Entertainment streaming giant Netflix is considering a bid for Formula One broadcast rights in the US, according to its chief executive Reed Hastings.

Disney-owned sports broadcaster ESPN currently holds the broadcast rights to the global motorsport series in the US, but the deal expires at the end of the 2022 season.

However, following the success of Formula One Netflix docuseries 'Drive to Survive', Hastings has indicated that Netflix could be ready to move for its first live broadcast deal when the rights next come to market.

"A few years ago, the rights to Formula One were sold," said Hastings, speaking to Der Spiegel. "At that time, we were not among the bidders — today we would think about it."

Drive to Survive has been largely credited for Formula One's growth in the US, with NBC News reporting that viewership has grown 39 per cent between 2019 and 2021.

Despite not holding the rights to broadcast any live sport, Netflix has been expanding its portfolio of sports content, including Michael Jordan documentary 'The Last Dance' and 'Schumacher'. It is also creating a docuseries about Nascar driver Bubba Wallace and has been linked with a new original series on golf’s PGA Tour.

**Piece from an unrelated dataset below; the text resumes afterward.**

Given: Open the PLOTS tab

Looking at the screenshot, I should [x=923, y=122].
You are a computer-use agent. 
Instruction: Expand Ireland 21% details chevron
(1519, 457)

Formula One has also previously held regular talks with Netflix rival Amazon over the possibility of making the F1TV over-the-top (OTT) product available on the Prime Video streaming service.

"We’re talking to them about specifically acquiring our rights, in the same way you would sell to any other media company," said Ian Holmes, Formula One's director of media rights, speaking to Autosport earlier this year.

"But we’re also talking to them about a channels arrangement where we have got the opportunity of putting F1TV into the market."

With a second US race added to the Formula One calendar in Miami from 2022, ESPN is unlikely to give up its contract easily. The sports broadcasting giant’s director of programming and acquisitions, John Suchenski, recently told Racer that he is keen to extended the agreement further.

"We obviously would love to continue to partner with Formula One long-term on this, and continue to grow the sport here and their property in the US," Suchenski said.

"So we’re hopeful. We have nothing obviously to announce at this time on that front. We still have the rest of the season to get through as well as next season. But we’re definitely hopeful that that that we can continue our great partnership with them."

Elsewhere in Formula One, series chief executive Stefano Domenicali has confirmed to CNN that the Monaco Grand Prix will run a traditional three-day weekend format from 2022 onwards.

Previously, the Monaco Grand Prix has been spread across four days. The first two practice sessions, which are held on a Friday during the rest of the calendar, have been held on Thursday. Friday has been a rest day for the Formula One paddock before the rest of the race weekend resumed on the Saturday.

This tradition was originally started due to the race weekend falling on a bank holiday in the country, but was later maintained to allow for traffic flow and help local businesses.

"Monaco will be in three days, straightaway," Domenicali told CNN.

"So [it will be] Friday, Saturday and Sunday instead of Thursday, a hole, then Saturday and Sunday. Yes, that is the change we’re going to introduce next year."